Agent Keller finds it unlikely that, of all the places you could go, two conspirators would choose to conspire in a room full of microphones in one of the most guarded buildings in the world, and do so in a language few people but Silvia would understand. I find it pretty unlikely, too, and of all the things the movie endeavors to explain it never quite sells that single inciting incident.

He thinks she is lying about something, and she is, and so the question is – what does she know about Zuwanie’s enemies that she’s not telling, and why? This requires Kidman to behave in all sorts of contradictory ways, and I wonder if the movie’s biggest problem is that she is in it at all.

She’s given a few performances that I have really admired, but more often than not her own version of acting exactitude looks like trying with great intensity to show us how hard it is to do what she is doing. With her look-how-hard-I-studied African accent and nearly immobile face (she has little left but her eyelids to emote with), it’s hard enough to find something in her to empathize with. But when so much about her history and motives are kept secret it becomes nearly impossible, and we are left wondering why the movie has thrust her forward as our protagonist.

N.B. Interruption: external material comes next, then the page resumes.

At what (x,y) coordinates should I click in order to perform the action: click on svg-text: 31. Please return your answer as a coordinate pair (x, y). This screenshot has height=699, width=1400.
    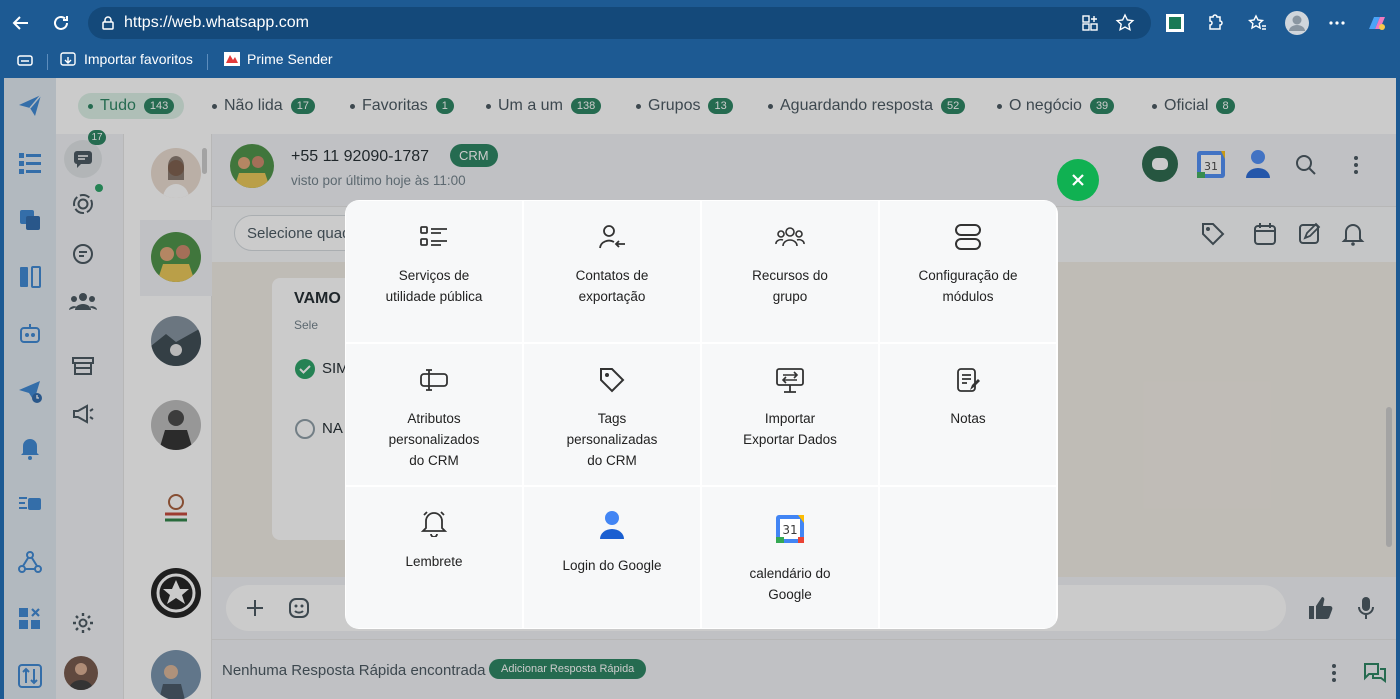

Penn’s Secret Service agent would have served the movie much better in the central role, as we could have plugged more fully into his desperate race to unravel everyone’s motives and understand her agenda. In one frightening and tense set piece, we watch as Secret Service agents around town find, to their bewilderment, that all of the subjects they have been tailing have converged on the same downtown city bus, even though none of them have met before. Keller and his quietly-supportive partner Woods (an impressive dressed-down turn from Catherine Keener) stand impotently by their walkie-talkies, sure something terrible is about to happen but with only seconds to figure out what it is and issue orders.

Because Kidman is the bigger star, The Interpreter is contorted out of its most effective form so that audiences can watch her be threatened and frightened and determined and pretty. There are also long stretches where she and Penn get to debate the merits of the U.N. and diplomacy versus force, punishment versus forgiveness. These are conversations with an important place in this world, but these characters often seem to find them more interesting than, well, the looming assassination threat against a head of state. Maybe permission to shoot in the building came at a price.

Pollack whips up some great scenes out of it all – Zuwanie’s arrival as choreographed by the security detail crackles with verisimilitude, and I liked subtle touches like the rainbow of nationalities and accents Keller has to navigate among the U.N.’s staffers. It gives The Interpreter heft and care a young director would have ignored. But even a filmmaker of his skill, and an actor of Sean Penn’s chameleonic gifts, cannot hide the miscalculations that skunk its chances of being a truly first-rate piece of grown-up cinematic intrigue.